Gosto do defeso. Chamam-lhe, com propriedade, silly season – época tonta – apesar das decisões importantes que são tomadas pelos clubes nesta altura. É campo fértil para entusiasmos desmesurados, os fatalismos tendem a esvanecer depressa, a inconsequência das emoções impera. E isso diverte-me.

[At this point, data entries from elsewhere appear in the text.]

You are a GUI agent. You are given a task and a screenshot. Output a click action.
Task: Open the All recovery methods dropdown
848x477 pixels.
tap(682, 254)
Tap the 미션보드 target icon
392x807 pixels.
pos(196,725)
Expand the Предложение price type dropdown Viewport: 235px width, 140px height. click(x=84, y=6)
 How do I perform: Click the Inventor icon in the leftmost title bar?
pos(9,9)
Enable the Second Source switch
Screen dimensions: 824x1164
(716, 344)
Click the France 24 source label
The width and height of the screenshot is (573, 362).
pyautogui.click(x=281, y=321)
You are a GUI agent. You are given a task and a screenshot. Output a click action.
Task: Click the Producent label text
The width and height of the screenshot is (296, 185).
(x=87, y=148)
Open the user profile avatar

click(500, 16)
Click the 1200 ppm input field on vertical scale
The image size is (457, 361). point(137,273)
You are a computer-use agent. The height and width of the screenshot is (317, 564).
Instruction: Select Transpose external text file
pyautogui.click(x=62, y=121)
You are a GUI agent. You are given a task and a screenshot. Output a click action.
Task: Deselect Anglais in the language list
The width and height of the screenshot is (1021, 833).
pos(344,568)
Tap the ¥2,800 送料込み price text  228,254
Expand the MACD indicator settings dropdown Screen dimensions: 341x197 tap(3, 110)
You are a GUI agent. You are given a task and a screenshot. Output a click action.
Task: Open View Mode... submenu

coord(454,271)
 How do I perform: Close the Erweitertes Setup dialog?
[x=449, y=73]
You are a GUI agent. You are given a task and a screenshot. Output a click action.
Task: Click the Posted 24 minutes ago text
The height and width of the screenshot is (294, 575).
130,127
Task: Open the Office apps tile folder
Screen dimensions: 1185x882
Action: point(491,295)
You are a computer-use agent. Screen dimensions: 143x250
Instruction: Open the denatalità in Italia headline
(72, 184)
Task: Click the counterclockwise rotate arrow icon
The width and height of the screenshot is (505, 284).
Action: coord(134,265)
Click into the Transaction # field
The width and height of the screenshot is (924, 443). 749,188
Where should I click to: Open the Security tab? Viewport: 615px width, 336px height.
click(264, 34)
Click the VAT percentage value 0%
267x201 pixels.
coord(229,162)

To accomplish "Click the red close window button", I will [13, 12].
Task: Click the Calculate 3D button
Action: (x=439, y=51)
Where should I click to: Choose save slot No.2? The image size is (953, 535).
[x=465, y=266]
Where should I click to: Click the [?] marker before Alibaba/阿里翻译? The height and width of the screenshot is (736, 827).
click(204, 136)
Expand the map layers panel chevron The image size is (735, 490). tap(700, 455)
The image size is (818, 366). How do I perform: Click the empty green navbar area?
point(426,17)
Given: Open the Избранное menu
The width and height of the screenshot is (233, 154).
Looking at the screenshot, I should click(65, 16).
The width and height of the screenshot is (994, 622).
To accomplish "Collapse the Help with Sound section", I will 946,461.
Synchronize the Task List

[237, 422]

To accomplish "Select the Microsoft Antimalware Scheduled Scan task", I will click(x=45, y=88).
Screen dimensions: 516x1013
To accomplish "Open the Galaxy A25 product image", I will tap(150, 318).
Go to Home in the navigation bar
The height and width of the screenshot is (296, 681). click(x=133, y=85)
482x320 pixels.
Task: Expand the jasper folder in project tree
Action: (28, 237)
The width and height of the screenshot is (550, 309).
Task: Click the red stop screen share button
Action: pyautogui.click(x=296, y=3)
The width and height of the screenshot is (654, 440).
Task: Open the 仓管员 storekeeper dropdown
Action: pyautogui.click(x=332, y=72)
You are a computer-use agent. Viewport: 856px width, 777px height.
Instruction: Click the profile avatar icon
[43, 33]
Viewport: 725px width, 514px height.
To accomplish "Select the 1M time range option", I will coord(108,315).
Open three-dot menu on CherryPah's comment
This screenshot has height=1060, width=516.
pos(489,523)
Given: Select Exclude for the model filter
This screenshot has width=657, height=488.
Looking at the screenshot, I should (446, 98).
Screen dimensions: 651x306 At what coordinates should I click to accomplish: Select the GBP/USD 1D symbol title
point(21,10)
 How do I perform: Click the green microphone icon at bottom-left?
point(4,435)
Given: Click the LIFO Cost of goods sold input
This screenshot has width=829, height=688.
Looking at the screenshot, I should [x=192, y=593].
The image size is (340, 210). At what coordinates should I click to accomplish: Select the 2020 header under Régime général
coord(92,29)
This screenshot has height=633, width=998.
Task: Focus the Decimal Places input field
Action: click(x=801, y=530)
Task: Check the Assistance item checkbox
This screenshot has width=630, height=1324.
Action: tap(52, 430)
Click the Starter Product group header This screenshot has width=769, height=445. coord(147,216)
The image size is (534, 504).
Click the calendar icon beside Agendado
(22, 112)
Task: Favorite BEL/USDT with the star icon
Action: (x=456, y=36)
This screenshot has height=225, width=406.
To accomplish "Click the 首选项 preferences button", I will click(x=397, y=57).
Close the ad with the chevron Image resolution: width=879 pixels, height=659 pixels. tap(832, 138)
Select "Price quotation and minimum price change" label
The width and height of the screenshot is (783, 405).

Acresce o interesse inusitado por eventos cuja relevância é
manifestamente reduzida. Ver futebolistas a correrem à volta do relvado de jogo
torna-se um gerador prolífero de pistas para se adivinhar o onze titular; um
sorriso de um jogador à chegada ao centro de estágio logo é transformado numa
promessa velada de inauditas conquistas; um qualquer pormenor da camisola
alternativa poderá provocar a sensação de que se estará a hipotecar o triunfo dos
títulos almejados.
E há os jogos particulares, em teoria mais propícios ao
estímulo de bocejos, na prática, para alguns, uma plataforma de formação de
opiniões definitivas, para quase todos, desafios de suprema importância,
imperdíveis, bálsamos de vínculo emocional após a inatividade que os confrontos
entre selecções não preenchem.
Nada disto é tonto. É paixão e dedicação, é clubismo, e
pouco será mais importante, para quem o sente, do que o amor por um clube.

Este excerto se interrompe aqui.